_Required work_.
Character for character, reproduce every entry below.

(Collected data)
:::::

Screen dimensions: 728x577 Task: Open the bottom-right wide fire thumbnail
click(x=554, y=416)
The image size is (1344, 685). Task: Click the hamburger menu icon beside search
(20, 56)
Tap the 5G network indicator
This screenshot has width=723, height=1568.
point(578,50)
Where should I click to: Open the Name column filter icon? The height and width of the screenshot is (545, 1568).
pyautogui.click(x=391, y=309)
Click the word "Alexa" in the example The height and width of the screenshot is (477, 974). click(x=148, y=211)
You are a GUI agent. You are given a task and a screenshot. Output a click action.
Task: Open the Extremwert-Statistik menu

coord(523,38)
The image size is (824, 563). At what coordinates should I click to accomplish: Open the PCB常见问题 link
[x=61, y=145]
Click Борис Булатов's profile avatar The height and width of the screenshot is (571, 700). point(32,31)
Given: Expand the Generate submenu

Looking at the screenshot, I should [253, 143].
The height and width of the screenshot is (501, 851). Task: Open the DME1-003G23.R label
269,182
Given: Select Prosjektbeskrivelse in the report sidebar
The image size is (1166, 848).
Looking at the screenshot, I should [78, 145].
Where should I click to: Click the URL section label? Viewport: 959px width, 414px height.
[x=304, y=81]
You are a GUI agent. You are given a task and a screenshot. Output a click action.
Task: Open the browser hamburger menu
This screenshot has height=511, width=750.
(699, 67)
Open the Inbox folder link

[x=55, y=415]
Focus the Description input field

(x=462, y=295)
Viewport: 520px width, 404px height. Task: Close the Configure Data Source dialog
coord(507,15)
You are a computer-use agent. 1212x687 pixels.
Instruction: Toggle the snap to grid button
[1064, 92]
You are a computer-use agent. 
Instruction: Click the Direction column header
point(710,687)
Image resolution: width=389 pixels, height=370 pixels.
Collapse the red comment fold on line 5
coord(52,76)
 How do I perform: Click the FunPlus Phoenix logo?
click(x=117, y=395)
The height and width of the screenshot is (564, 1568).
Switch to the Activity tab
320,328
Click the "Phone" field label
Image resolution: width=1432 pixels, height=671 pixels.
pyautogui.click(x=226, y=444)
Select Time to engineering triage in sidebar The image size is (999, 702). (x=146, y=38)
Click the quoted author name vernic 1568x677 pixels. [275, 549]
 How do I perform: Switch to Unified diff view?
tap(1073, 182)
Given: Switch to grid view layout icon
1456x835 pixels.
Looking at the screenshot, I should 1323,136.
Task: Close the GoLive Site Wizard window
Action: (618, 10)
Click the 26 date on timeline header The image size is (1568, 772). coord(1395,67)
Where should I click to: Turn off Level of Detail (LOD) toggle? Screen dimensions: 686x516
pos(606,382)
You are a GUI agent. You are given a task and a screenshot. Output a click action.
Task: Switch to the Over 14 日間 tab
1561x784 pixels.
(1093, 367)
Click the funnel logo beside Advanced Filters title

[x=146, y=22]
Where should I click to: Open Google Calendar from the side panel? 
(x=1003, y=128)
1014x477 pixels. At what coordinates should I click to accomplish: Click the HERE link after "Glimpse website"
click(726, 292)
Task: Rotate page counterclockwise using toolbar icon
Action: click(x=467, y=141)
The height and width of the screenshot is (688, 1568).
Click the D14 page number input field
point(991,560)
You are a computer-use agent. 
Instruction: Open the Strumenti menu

:::::

_Output for this exercise_.
Screen dimensions: 728x577 Task: Open the bottom-right wide fire thumbnail
click(x=554, y=416)
The image size is (1344, 685). Task: Click the hamburger menu icon beside search
(20, 56)
Tap the 5G network indicator
This screenshot has width=723, height=1568.
point(578,50)
Where should I click to: Open the Name column filter icon? The height and width of the screenshot is (545, 1568).
pyautogui.click(x=391, y=309)
Click the word "Alexa" in the example The height and width of the screenshot is (477, 974). click(x=148, y=211)
You are a GUI agent. You are given a task and a screenshot. Output a click action.
Task: Open the Extremwert-Statistik menu

coord(523,38)
The image size is (824, 563). At what coordinates should I click to accomplish: Open the PCB常见问题 link
[x=61, y=145]
Click Борис Булатов's profile avatar The height and width of the screenshot is (571, 700). point(32,31)
Given: Expand the Generate submenu

Looking at the screenshot, I should [253, 143].
The height and width of the screenshot is (501, 851). Task: Open the DME1-003G23.R label
269,182
Given: Select Prosjektbeskrivelse in the report sidebar
The image size is (1166, 848).
Looking at the screenshot, I should [78, 145].
Where should I click to: Click the URL section label? Viewport: 959px width, 414px height.
[x=304, y=81]
You are a GUI agent. You are given a task and a screenshot. Output a click action.
Task: Open the browser hamburger menu
This screenshot has height=511, width=750.
(699, 67)
Open the Inbox folder link

[x=55, y=415]
Focus the Description input field

(x=462, y=295)
Viewport: 520px width, 404px height. Task: Close the Configure Data Source dialog
coord(507,15)
You are a computer-use agent. 1212x687 pixels.
Instruction: Toggle the snap to grid button
[1064, 92]
You are a computer-use agent. 
Instruction: Click the Direction column header
point(710,687)
Image resolution: width=389 pixels, height=370 pixels.
Collapse the red comment fold on line 5
coord(52,76)
 How do I perform: Click the FunPlus Phoenix logo?
click(x=117, y=395)
The height and width of the screenshot is (564, 1568).
Switch to the Activity tab
320,328
Click the "Phone" field label
Image resolution: width=1432 pixels, height=671 pixels.
pyautogui.click(x=226, y=444)
Select Time to engineering triage in sidebar The image size is (999, 702). (x=146, y=38)
Click the quoted author name vernic 1568x677 pixels. [275, 549]
 How do I perform: Switch to Unified diff view?
tap(1073, 182)
Given: Switch to grid view layout icon
1456x835 pixels.
Looking at the screenshot, I should 1323,136.
Task: Close the GoLive Site Wizard window
Action: (618, 10)
Click the 26 date on timeline header The image size is (1568, 772). coord(1395,67)
Where should I click to: Turn off Level of Detail (LOD) toggle? Screen dimensions: 686x516
pos(606,382)
You are a GUI agent. You are given a task and a screenshot. Output a click action.
Task: Switch to the Over 14 日間 tab
1561x784 pixels.
(1093, 367)
Click the funnel logo beside Advanced Filters title

[x=146, y=22]
Where should I click to: Open Google Calendar from the side panel? 
(x=1003, y=128)
1014x477 pixels. At what coordinates should I click to accomplish: Click the HERE link after "Glimpse website"
click(726, 292)
Task: Rotate page counterclockwise using toolbar icon
Action: click(x=467, y=141)
The height and width of the screenshot is (688, 1568).
Click the D14 page number input field
point(991,560)
You are a computer-use agent. 
Instruction: Open the Strumenti menu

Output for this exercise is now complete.